Problem:
For the listing below, output exactly the lines from the line with "The image size is (1512, 810)." up to and including the line with "Open the 諸費用情報一覧画面へ", and no other lines.

Start of Material for the task

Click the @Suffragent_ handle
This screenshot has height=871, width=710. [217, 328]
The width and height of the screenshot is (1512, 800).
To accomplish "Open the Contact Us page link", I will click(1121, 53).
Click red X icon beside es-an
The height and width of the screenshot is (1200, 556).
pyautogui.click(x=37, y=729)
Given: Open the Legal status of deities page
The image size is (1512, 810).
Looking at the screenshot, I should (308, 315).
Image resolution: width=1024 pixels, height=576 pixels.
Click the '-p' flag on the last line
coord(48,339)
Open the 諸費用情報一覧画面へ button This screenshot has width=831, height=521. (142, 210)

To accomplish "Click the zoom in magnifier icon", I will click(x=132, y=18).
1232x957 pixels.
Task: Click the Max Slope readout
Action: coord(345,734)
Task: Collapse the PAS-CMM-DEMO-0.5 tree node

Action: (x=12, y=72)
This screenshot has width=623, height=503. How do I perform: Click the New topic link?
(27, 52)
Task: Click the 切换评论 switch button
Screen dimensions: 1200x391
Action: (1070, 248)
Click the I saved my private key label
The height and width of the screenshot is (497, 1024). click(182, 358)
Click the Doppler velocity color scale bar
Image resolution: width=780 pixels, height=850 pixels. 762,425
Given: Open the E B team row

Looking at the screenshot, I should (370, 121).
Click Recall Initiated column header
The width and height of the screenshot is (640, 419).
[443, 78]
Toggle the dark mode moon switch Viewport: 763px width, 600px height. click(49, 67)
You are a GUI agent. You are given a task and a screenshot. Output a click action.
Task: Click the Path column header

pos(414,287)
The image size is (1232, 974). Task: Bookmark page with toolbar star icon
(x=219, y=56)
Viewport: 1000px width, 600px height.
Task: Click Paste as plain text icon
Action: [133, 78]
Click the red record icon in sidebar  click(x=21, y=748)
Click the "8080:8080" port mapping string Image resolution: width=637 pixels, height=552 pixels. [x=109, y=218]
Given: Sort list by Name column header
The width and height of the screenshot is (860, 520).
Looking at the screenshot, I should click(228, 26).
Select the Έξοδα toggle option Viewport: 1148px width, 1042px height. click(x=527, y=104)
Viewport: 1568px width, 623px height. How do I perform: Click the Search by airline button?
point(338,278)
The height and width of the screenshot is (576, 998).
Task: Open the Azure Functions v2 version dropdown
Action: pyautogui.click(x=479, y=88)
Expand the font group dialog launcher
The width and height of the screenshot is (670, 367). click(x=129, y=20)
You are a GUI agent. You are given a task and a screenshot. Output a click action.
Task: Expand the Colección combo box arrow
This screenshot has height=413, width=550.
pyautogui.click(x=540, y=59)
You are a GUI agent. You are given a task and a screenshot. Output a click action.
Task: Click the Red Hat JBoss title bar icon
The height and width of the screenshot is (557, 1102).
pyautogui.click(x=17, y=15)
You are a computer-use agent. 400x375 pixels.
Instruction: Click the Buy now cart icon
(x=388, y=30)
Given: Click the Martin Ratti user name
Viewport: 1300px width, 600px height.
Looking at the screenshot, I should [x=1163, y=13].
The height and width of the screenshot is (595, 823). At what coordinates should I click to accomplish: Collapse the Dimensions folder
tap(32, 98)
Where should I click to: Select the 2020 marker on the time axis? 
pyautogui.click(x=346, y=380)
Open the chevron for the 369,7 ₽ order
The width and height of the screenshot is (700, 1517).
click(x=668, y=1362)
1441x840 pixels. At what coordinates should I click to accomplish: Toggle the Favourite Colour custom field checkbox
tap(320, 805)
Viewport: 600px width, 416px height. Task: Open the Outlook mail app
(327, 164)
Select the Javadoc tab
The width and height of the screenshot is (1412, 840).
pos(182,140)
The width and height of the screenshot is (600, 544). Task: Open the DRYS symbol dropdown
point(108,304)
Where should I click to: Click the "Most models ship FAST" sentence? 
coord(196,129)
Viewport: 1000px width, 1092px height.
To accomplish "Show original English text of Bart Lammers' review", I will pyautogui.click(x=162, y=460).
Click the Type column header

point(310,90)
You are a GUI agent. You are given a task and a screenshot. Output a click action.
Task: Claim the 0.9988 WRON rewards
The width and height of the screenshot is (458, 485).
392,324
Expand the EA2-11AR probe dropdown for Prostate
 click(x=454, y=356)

End of Material for the task

Exercise output:
The image size is (1512, 810).
Looking at the screenshot, I should (308, 315).
Image resolution: width=1024 pixels, height=576 pixels.
Click the '-p' flag on the last line
coord(48,339)
Open the 諸費用情報一覧画面へ button This screenshot has width=831, height=521. (142, 210)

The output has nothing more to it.